■ EXERCISE REQUIREMENTS
Nothing but the pictures is dropped; write out all the remaining data below exactly.

RECORDED INFORMATION: Begin

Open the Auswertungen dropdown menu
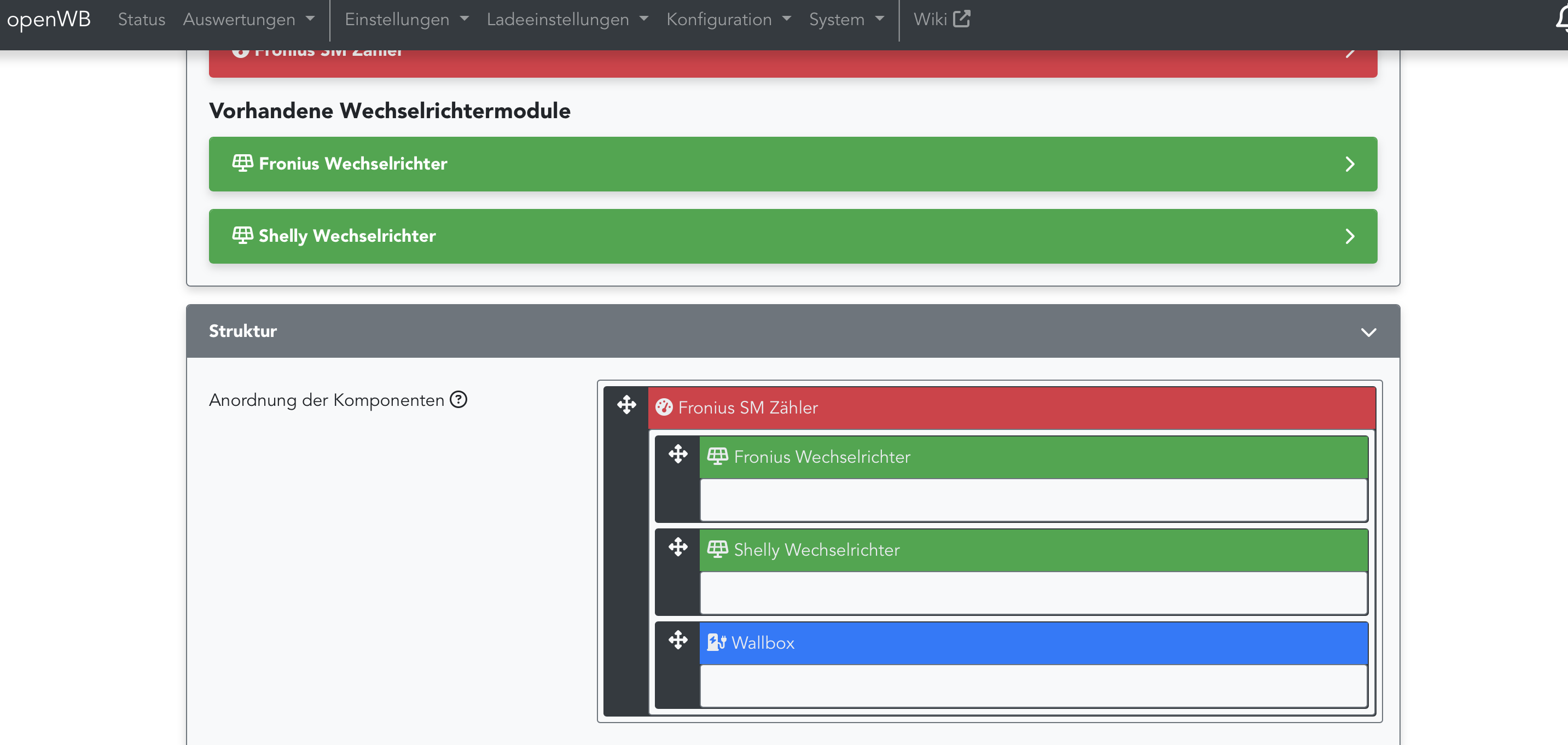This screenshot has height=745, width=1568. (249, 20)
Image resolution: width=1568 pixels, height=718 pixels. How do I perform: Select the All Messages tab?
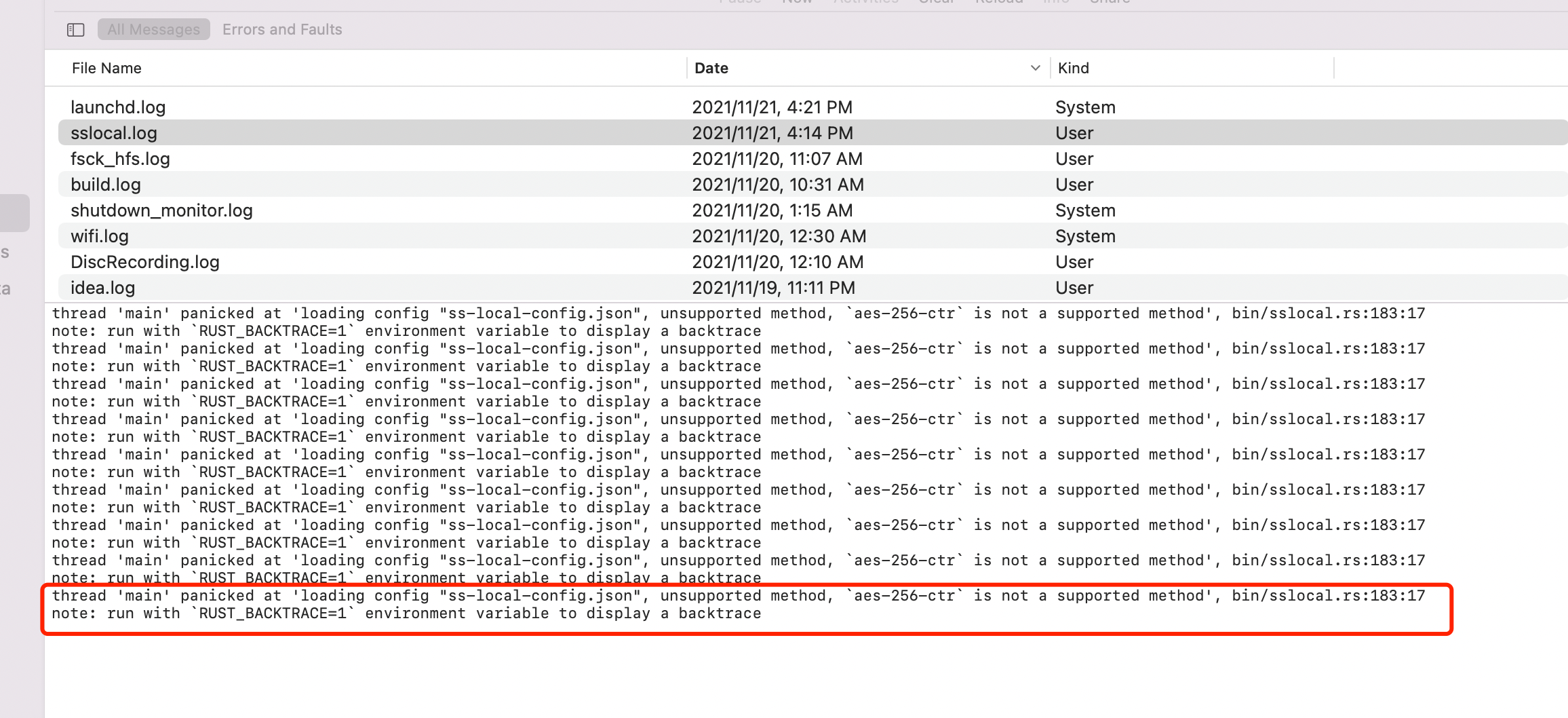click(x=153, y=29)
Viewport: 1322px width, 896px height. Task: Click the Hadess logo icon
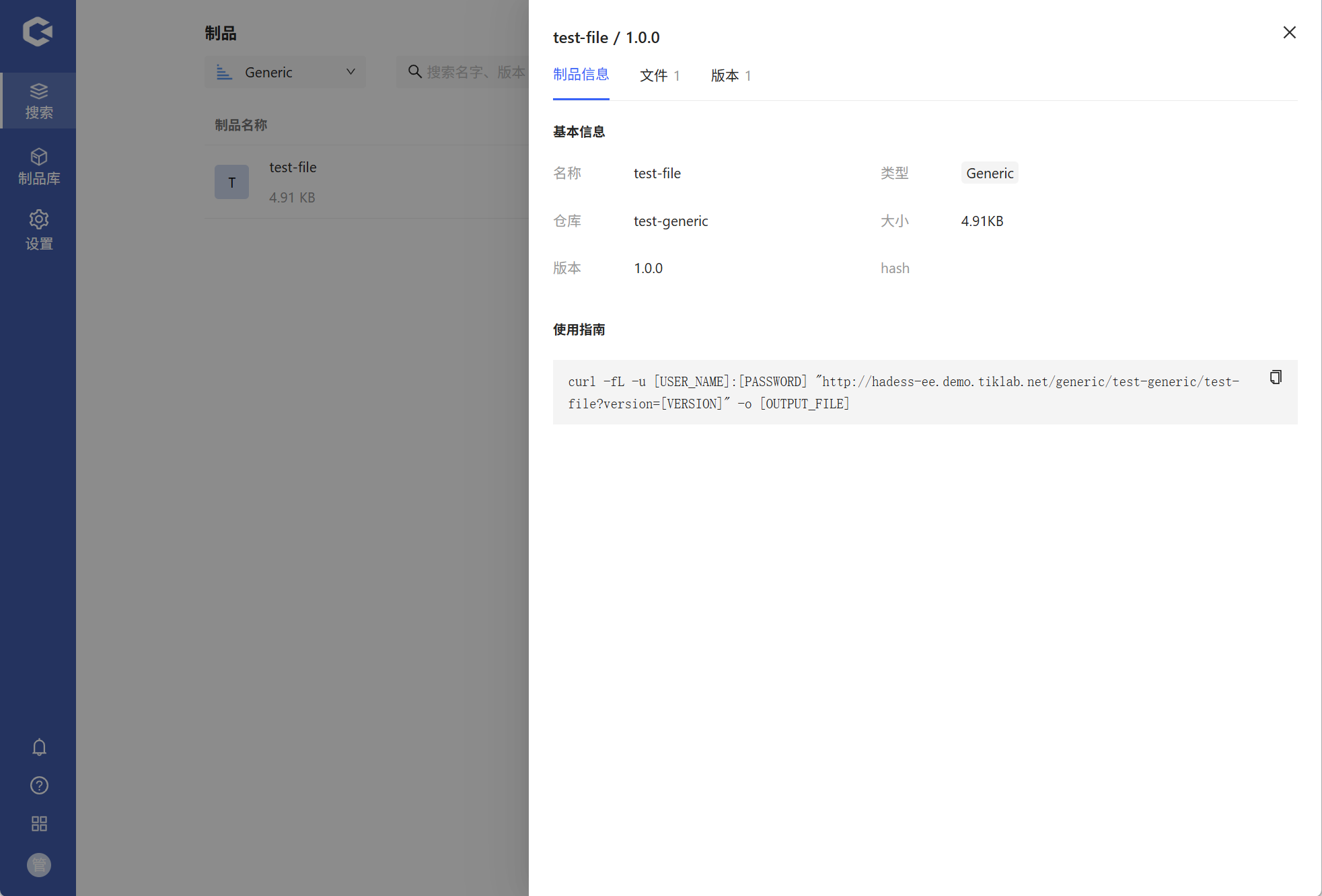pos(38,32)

RECORDED INFORMATION: End

■ EXERCISE SOLUTION
Open the Auswertungen dropdown menu
This screenshot has height=745, width=1568. (249, 20)
Image resolution: width=1568 pixels, height=718 pixels. How do I perform: Select the All Messages tab?
click(x=153, y=29)
Viewport: 1322px width, 896px height. Task: Click the Hadess logo icon
pos(38,32)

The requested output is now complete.